Artificial Intelligence 15 min read

Engineering Large Language Models with Spring AI: From Basics to RAG and Function Calls

This article walks through the fundamentals of large language models, their stateless and structured-output nature, explains how Spring‑AI provides a Java‑friendly API for model integration, covers RAG architecture, the MCP protocol, and demonstrates end‑to‑end code examples for building intelligent agents.

DeWu Technology

Jun 25, 2025

Engineering Large Language Models with Spring AI: From Basics to RAG and Function Calls

Overview

With the performance improvements and cost reductions of large models, they are increasingly integrated into traditional business scenarios beyond web chat.

What Is a Large Model?

Large models are massive mathematical formulas trained on massive text corpora; they behave like pure functions without state, requiring the caller to provide all necessary context each time.

Characteristics of Large Models

Stateless : each request is independent.

Structured Output : can return formats such as JSON, not just free‑form text.
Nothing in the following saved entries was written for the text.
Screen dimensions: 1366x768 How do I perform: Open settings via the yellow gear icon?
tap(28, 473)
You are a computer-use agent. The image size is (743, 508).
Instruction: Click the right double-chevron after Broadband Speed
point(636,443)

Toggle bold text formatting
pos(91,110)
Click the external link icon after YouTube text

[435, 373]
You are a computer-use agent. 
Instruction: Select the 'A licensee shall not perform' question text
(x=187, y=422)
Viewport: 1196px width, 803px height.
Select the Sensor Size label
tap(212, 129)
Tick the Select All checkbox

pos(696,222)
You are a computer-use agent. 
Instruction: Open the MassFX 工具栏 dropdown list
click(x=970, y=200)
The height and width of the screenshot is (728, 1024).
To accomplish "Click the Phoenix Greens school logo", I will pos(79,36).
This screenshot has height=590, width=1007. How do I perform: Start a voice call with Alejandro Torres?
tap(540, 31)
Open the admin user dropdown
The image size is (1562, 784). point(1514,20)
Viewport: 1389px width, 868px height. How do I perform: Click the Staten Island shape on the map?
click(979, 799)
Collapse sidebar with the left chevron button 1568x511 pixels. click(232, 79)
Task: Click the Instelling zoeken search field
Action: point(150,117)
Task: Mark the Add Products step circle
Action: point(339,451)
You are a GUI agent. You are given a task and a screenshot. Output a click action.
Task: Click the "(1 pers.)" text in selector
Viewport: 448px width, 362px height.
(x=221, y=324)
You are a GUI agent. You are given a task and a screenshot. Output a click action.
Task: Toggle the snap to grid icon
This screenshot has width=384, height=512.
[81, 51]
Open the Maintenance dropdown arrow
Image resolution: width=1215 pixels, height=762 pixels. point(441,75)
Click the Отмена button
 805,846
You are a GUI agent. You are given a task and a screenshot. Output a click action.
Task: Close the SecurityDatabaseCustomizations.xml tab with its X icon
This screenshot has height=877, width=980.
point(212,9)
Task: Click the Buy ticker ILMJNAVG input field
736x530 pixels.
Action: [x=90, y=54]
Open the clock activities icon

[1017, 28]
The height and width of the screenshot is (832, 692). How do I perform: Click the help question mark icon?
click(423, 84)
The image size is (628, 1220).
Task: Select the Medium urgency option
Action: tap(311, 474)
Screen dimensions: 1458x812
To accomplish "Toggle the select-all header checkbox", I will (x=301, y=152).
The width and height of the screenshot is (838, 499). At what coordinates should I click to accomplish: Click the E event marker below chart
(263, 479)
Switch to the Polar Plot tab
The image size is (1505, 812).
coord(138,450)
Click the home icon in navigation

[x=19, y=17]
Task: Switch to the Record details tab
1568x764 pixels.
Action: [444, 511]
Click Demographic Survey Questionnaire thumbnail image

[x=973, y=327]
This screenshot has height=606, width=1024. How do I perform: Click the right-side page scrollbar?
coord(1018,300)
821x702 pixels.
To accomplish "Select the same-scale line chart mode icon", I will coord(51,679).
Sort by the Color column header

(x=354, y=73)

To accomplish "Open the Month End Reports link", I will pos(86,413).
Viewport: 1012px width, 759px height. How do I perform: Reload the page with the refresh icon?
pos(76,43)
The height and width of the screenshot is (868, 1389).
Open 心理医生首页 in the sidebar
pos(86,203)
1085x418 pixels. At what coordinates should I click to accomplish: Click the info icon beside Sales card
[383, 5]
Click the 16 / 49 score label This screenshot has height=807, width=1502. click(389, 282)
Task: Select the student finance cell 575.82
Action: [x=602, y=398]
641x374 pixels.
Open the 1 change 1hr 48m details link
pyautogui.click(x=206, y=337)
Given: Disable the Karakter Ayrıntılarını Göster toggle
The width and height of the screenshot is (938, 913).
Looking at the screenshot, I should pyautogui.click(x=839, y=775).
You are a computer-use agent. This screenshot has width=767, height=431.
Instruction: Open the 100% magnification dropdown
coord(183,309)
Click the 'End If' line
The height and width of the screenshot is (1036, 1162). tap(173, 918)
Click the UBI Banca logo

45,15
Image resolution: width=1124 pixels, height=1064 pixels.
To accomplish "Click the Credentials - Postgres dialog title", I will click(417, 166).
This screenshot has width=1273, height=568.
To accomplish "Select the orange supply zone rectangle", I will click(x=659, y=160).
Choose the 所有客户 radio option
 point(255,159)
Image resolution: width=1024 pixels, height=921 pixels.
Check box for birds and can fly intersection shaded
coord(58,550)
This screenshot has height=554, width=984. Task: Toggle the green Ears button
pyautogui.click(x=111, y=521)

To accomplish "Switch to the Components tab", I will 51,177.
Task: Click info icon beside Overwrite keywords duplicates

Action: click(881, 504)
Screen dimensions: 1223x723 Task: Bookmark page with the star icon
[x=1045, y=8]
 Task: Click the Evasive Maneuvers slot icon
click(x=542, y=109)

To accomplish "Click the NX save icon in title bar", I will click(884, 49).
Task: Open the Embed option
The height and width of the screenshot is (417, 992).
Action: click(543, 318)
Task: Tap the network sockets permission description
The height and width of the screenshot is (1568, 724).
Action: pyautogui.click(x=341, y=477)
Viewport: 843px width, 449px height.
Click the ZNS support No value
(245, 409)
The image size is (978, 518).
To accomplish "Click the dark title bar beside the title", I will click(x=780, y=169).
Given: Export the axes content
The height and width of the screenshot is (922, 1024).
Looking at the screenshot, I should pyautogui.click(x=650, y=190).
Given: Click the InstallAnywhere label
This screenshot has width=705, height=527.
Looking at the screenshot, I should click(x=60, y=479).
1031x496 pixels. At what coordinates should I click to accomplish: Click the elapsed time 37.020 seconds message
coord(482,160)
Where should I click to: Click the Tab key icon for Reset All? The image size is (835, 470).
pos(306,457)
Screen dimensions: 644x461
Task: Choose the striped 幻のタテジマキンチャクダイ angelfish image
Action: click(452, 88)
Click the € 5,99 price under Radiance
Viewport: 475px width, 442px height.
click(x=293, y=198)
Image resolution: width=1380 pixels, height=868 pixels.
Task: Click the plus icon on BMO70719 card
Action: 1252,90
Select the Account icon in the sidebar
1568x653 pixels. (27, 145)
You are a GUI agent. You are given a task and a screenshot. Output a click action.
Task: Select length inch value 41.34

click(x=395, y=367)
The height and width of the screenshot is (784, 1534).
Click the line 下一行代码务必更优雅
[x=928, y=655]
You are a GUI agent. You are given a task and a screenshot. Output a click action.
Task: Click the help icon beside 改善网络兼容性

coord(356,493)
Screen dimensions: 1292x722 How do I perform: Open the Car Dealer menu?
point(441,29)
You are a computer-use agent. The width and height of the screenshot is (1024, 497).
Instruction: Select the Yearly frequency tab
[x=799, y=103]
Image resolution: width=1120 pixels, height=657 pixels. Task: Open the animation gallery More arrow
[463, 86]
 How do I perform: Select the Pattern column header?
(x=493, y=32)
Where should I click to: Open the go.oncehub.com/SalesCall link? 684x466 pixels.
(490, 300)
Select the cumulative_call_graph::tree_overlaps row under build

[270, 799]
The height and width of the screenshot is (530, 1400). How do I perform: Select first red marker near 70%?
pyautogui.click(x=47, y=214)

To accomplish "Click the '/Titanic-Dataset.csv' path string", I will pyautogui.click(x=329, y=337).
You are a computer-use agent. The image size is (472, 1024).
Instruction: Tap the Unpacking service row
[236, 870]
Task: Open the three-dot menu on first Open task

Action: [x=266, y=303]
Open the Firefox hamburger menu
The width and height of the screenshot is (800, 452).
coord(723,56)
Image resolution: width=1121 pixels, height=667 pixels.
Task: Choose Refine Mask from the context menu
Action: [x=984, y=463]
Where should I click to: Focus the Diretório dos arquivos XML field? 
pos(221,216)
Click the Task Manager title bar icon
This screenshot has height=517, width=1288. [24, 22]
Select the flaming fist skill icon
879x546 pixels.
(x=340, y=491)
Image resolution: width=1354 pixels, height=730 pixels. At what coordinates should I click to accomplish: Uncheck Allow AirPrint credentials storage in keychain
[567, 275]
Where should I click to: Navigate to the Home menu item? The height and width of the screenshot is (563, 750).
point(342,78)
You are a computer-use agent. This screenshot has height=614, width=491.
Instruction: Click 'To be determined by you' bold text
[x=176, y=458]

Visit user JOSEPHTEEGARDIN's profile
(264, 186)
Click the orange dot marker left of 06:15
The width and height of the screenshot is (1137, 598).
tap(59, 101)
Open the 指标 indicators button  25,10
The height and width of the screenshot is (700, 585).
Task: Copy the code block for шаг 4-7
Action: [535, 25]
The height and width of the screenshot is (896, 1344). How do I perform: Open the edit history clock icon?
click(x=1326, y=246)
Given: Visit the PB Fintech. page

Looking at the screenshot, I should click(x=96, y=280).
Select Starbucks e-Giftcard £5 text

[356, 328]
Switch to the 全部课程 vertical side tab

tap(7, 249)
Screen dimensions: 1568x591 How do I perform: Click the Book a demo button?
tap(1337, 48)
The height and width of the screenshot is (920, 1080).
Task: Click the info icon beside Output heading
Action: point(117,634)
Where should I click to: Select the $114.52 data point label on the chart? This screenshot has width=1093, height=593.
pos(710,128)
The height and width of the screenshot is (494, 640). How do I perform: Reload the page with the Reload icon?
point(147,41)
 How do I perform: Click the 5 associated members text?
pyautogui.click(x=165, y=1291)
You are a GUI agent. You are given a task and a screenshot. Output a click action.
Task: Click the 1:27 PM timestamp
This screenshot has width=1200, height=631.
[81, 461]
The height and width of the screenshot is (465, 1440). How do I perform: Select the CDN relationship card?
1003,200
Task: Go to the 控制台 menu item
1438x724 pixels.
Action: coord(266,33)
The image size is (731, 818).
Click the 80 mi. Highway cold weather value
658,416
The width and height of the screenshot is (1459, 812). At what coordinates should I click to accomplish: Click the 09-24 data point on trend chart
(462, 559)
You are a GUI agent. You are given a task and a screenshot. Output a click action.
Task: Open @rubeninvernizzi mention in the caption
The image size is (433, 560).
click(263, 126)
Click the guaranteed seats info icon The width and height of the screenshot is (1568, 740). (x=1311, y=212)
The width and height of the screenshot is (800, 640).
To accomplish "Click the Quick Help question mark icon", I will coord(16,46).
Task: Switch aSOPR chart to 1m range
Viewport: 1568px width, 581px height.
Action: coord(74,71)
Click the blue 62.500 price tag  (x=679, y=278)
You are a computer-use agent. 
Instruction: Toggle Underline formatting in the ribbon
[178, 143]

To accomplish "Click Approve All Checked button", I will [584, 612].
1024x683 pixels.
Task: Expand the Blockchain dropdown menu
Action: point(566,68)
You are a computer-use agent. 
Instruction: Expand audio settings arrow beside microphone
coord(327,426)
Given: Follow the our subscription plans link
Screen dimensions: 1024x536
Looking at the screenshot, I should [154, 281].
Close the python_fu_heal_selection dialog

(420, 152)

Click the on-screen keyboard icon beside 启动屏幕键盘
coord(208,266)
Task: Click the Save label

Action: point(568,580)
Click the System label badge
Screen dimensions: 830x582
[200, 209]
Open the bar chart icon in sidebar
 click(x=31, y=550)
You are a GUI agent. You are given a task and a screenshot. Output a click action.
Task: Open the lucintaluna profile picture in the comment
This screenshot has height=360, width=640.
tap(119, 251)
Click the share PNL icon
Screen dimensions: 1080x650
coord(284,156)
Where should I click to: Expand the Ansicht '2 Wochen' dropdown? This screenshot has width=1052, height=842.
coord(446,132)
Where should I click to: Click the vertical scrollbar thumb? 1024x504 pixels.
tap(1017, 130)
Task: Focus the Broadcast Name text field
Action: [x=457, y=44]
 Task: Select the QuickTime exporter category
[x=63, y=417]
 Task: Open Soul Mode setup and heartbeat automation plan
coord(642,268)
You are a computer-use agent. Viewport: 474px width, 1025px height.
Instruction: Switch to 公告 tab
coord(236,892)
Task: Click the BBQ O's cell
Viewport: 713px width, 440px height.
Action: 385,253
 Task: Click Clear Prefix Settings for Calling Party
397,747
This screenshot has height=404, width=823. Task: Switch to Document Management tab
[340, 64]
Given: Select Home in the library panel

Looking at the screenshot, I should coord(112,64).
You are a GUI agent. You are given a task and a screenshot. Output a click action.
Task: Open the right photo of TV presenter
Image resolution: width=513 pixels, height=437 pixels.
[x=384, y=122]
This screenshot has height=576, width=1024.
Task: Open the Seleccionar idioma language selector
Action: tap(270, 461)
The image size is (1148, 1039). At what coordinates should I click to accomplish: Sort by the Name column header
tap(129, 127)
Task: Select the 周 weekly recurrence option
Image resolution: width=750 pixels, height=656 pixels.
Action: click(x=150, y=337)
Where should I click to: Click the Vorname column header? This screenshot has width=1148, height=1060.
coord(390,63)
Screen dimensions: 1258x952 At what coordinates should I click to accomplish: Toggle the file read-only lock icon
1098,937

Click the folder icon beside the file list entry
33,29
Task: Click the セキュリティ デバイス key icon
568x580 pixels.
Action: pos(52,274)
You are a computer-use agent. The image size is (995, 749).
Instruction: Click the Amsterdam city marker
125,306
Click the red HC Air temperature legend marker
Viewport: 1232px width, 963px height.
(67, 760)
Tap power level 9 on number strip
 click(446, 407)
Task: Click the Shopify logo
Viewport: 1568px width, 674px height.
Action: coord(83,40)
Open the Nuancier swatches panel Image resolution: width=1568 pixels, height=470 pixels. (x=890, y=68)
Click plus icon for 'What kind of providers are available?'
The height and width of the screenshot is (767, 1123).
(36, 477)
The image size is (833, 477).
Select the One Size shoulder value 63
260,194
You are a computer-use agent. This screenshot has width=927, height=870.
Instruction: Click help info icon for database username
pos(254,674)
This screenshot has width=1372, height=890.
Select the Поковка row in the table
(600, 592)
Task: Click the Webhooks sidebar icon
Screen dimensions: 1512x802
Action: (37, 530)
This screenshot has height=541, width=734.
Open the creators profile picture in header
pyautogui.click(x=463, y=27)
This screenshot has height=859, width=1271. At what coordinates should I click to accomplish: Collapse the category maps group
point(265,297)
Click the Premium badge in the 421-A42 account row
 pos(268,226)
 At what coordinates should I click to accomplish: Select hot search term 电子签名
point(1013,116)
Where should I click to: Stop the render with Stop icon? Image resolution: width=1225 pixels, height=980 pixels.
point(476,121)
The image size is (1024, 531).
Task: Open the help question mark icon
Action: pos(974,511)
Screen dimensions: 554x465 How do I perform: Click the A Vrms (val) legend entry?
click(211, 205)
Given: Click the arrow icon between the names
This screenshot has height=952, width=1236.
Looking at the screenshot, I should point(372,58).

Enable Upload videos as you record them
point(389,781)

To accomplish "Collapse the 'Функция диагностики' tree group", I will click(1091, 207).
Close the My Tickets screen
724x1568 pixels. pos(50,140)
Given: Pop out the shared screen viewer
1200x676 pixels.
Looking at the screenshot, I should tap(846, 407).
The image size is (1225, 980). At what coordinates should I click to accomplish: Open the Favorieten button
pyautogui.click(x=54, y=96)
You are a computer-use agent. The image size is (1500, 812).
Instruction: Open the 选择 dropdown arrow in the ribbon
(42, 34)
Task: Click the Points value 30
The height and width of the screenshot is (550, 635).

Function Calling : can suggest and invoke external functions based on the conversation.

Large Model Interface

Models are typically offered as SaaS services due to their heavy hardware requirements, similar to how databases are deployed separately for resource needs.

RAG Architecture

When private data is needed, a knowledge base (e.g., MySQL, Elasticsearch, vector DB) is queried first, and the retrieved documents are combined with the user query before sending to the model.

MCP Protocol

The MCP protocol defines a simple, community‑agreed format for system‑to‑system calls, enabling large models to act as planning engines that invoke functions as “hands” and “feet”.

Spring‑AI

Spring‑AI offers a set of Java APIs compatible with the Spring ecosystem, providing model abstraction, chat sessions, and built‑in RAG support.

Model Abstraction

The core API is Model, a generic pure function that takes a request and returns a response. Sub‑interfaces such as ChatModel specialize for conversational use cases.

Chat Session

Spring‑AI provides ChatClient for managing conversations, handling history, and integrating with RAG advisors.

RAG Extension

Using RetrievalAugmentationAdvisor, developers can plug in knowledge‑base retrieval into the chat flow.

Code Example

{
  "stream": false,
  "model": "deepseek-chat",
  "messages": [
    {"role": "system", "content": "You are a helpful assistant"},
    {"role": "user", "content": "Hi"}
  ],
  "tools": null,
  "frequency_penalty": 0,
  "presence_penalty": 0,
  "temperature": 1,
  "top_p": 1,
  "logprobs": false,
  "top_logprobs": null
}

{
  "id": "<string>",
  "choices": [
    {
      "message": {
        "role": "assistant",
        "content": "<string>",
        "reasoning_content": "<string>",
        "tool_calls": [
          {
            "id": "<string>",
            "type": "function",
            "function": {"name": "<string>", "arguments": "<string>"}
          }
        ]
      },
      "finish_reason": "stop"
    }
  ],
  "usage": {"prompt_tokens": 123, "completion_tokens": 123, "total_tokens": 123},
  "created": 123,
  "model": "<string>",
  "object": "chat.completion"
}

Intelligent Agent Example

By defining external functions (e.g., via HTTP, gRPC, or MCP) and registering them as tools, the model can plan calls, receive results, and continue the conversation.

Interface Skeleton

A POST endpoint returning text/event-stream streams the model’s responses.

Tool Definition

Local methods are wrapped as ToolCallback objects so the model can invoke them.

System Prompt

System prompts provide contextual constraints to guide the model’s behavior.

Invocation Flow

Each request includes the conversation history because the model is stateless; history can be collected on the front‑end or stored by the back‑end.

Conclusion

From an engineering perspective, large models can be treated like any other service (e.g., a database); Java developers familiar with Spring can leverage Spring‑AI to integrate, extend with RAG, and build sophisticated AI‑driven applications.